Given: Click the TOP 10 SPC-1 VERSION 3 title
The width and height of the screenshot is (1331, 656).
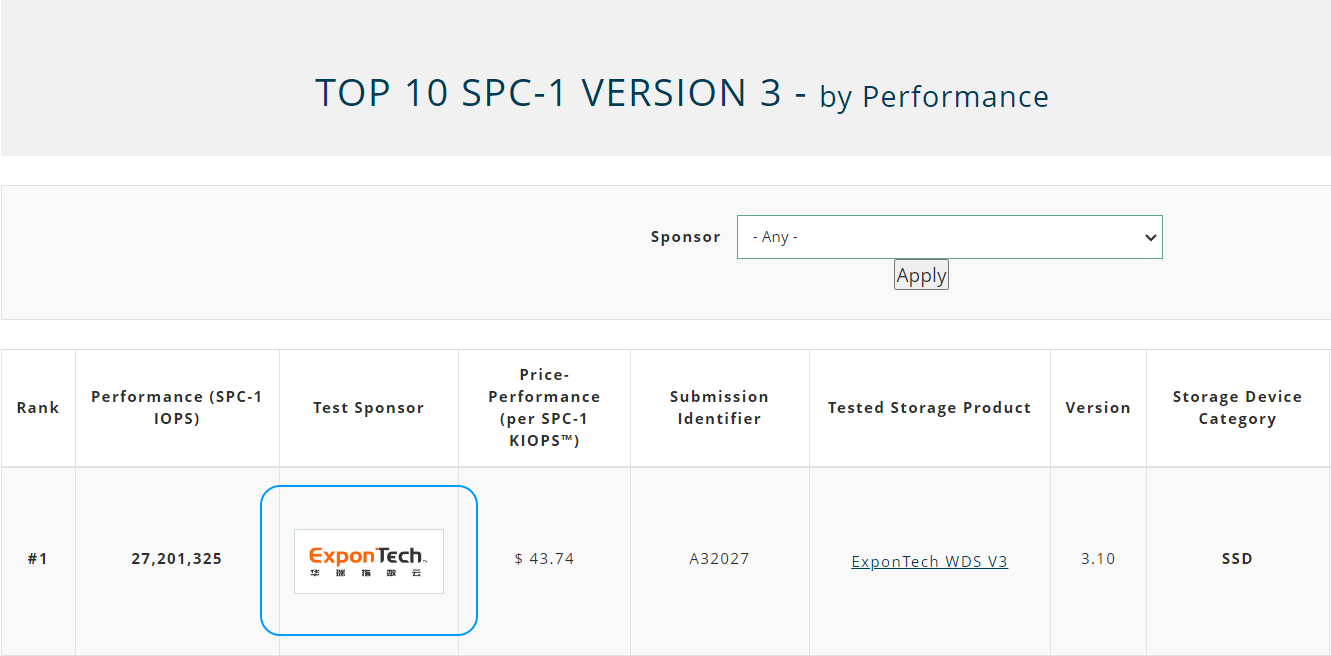Looking at the screenshot, I should click(682, 93).
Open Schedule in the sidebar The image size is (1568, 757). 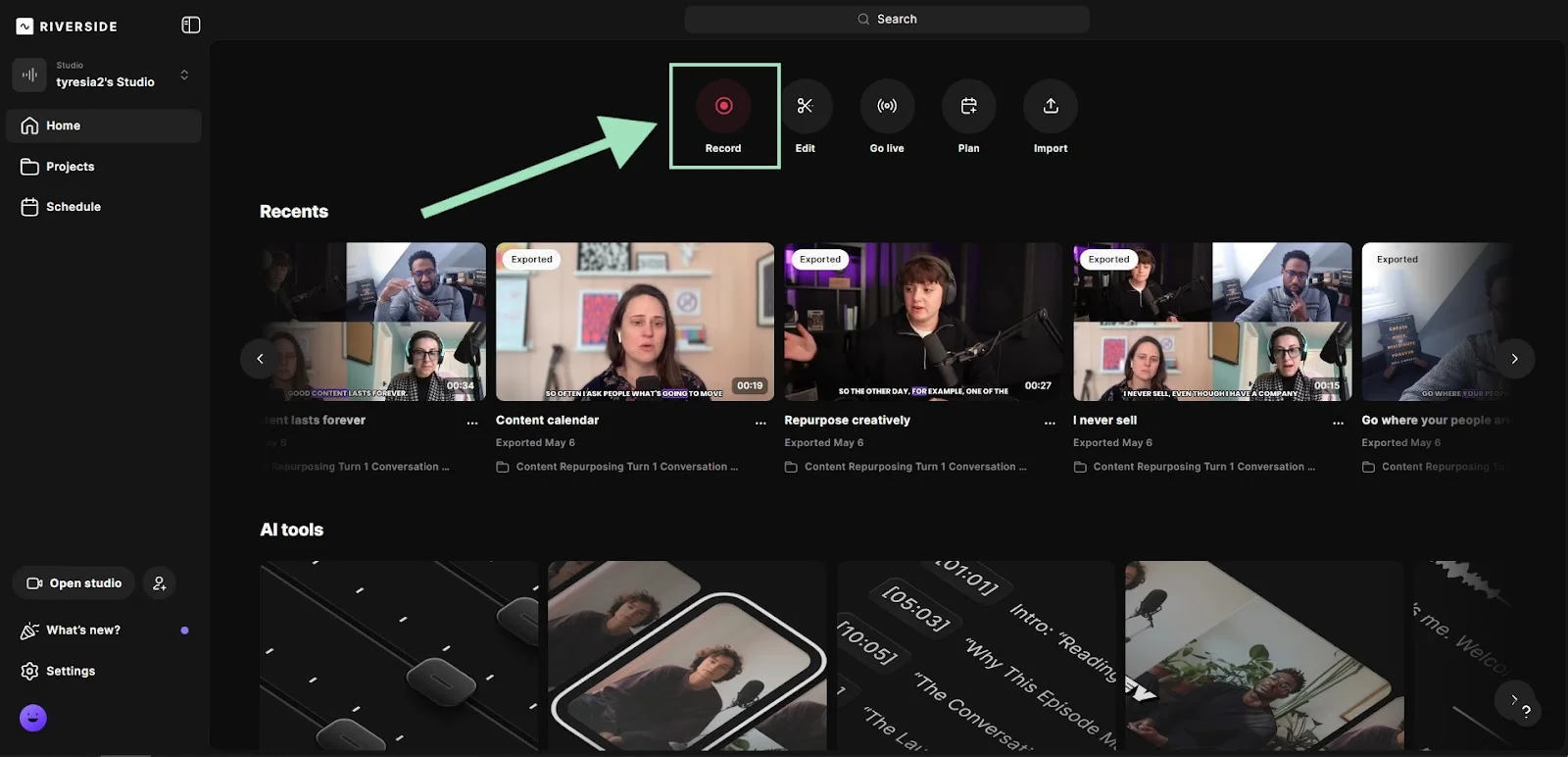(73, 207)
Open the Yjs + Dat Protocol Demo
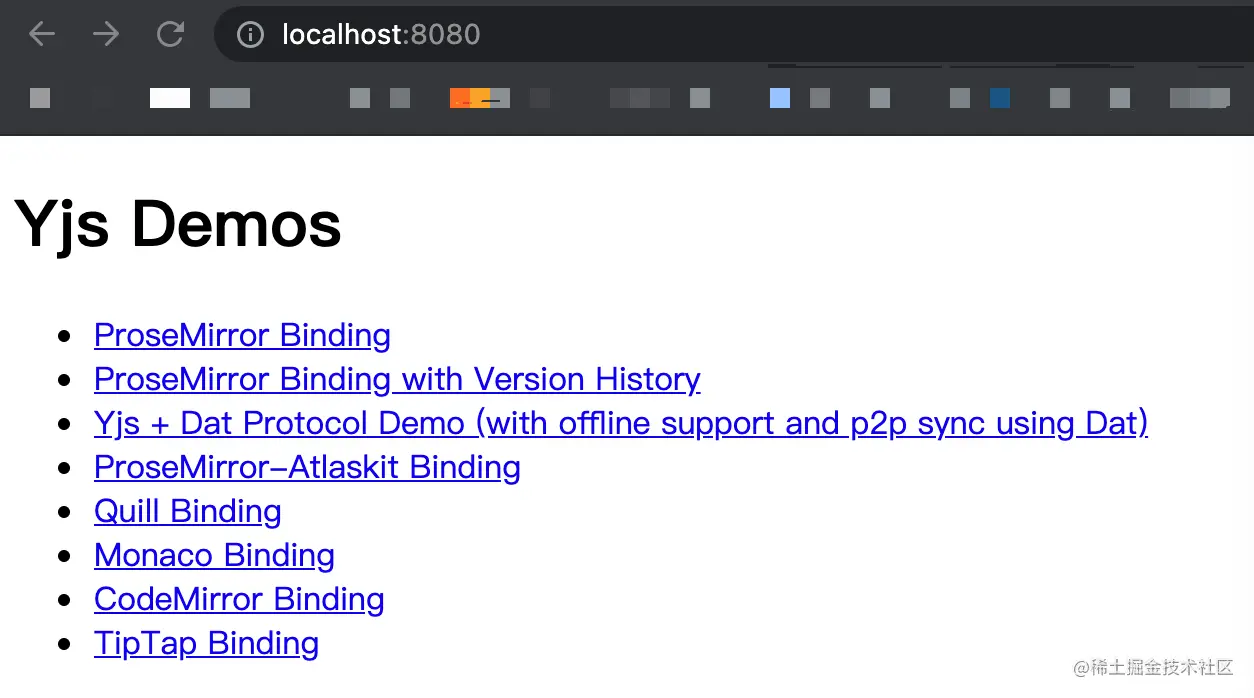 point(620,423)
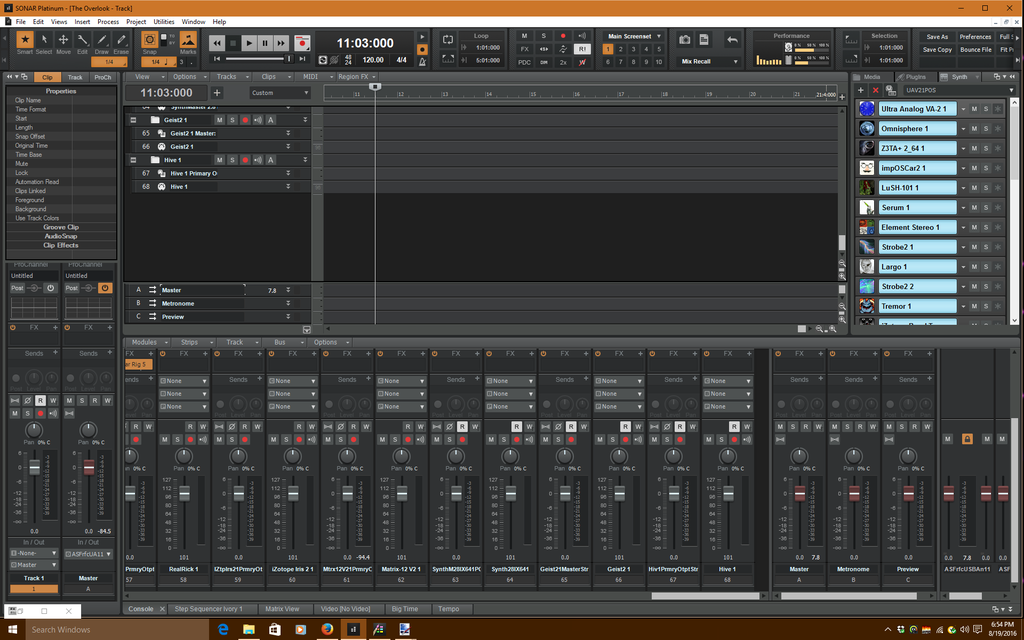Click the Record button in transport
1024x640 pixels.
301,43
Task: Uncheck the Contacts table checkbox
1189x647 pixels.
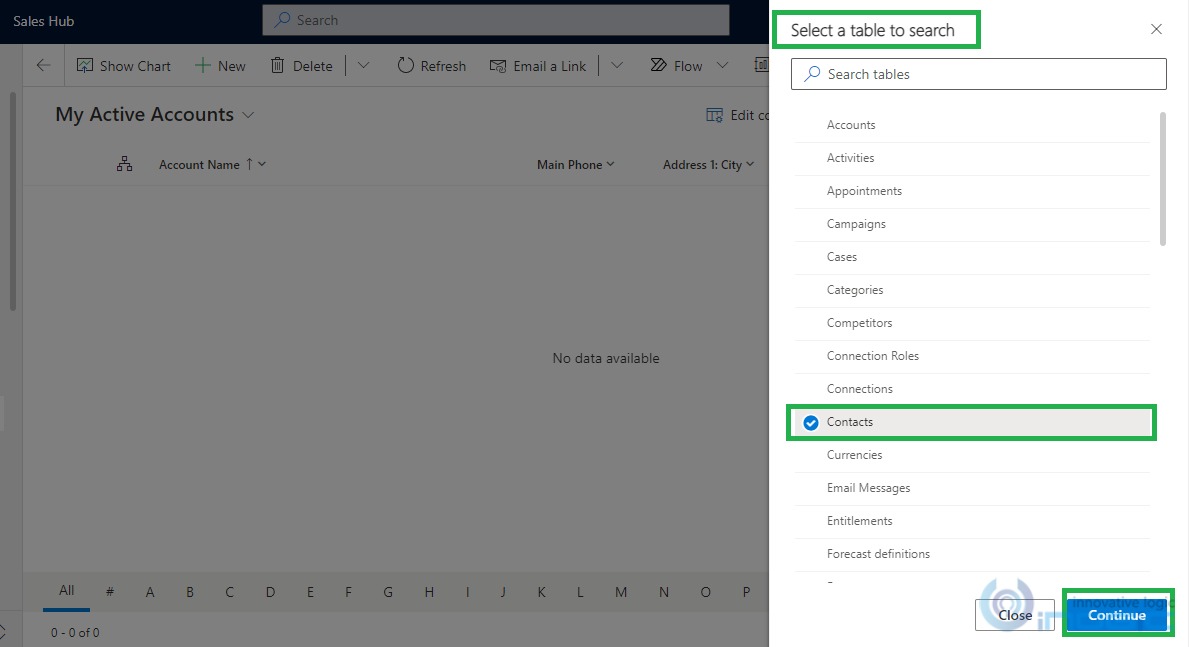Action: (x=811, y=423)
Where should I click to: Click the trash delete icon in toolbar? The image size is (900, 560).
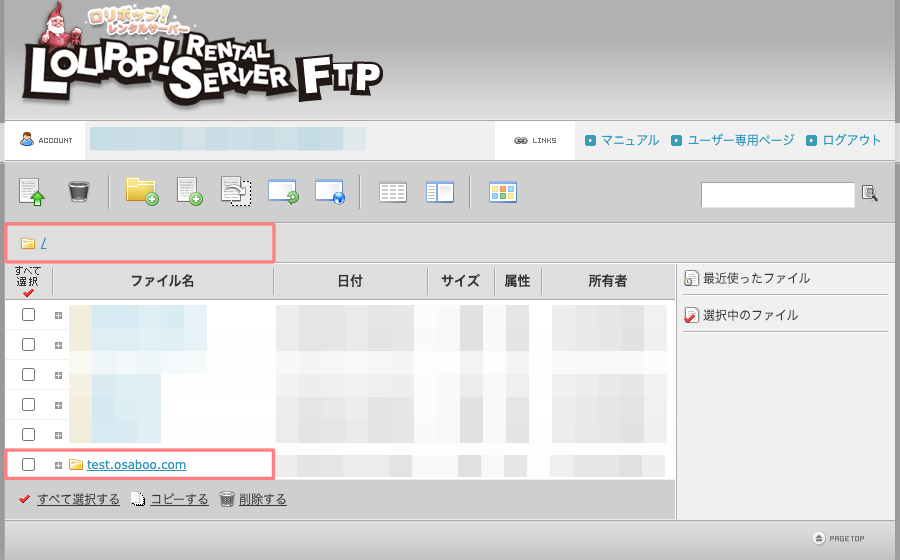coord(79,191)
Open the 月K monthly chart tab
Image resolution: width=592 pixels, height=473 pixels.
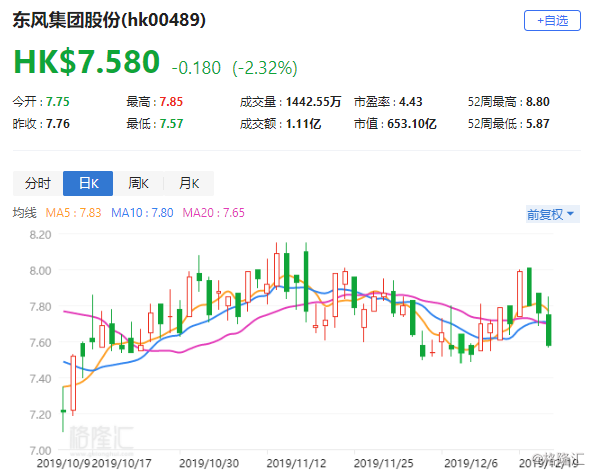[x=189, y=183]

----------

TASK TO CARRY OUT
The range to set down runs from the line containing "Image resolution: width=592" through the final line of the data, both ends included; give it exactly and drop the pictures.

SOLUTION FOR THIS PROBLEM
Image resolution: width=592 pixels, height=473 pixels.
[x=189, y=183]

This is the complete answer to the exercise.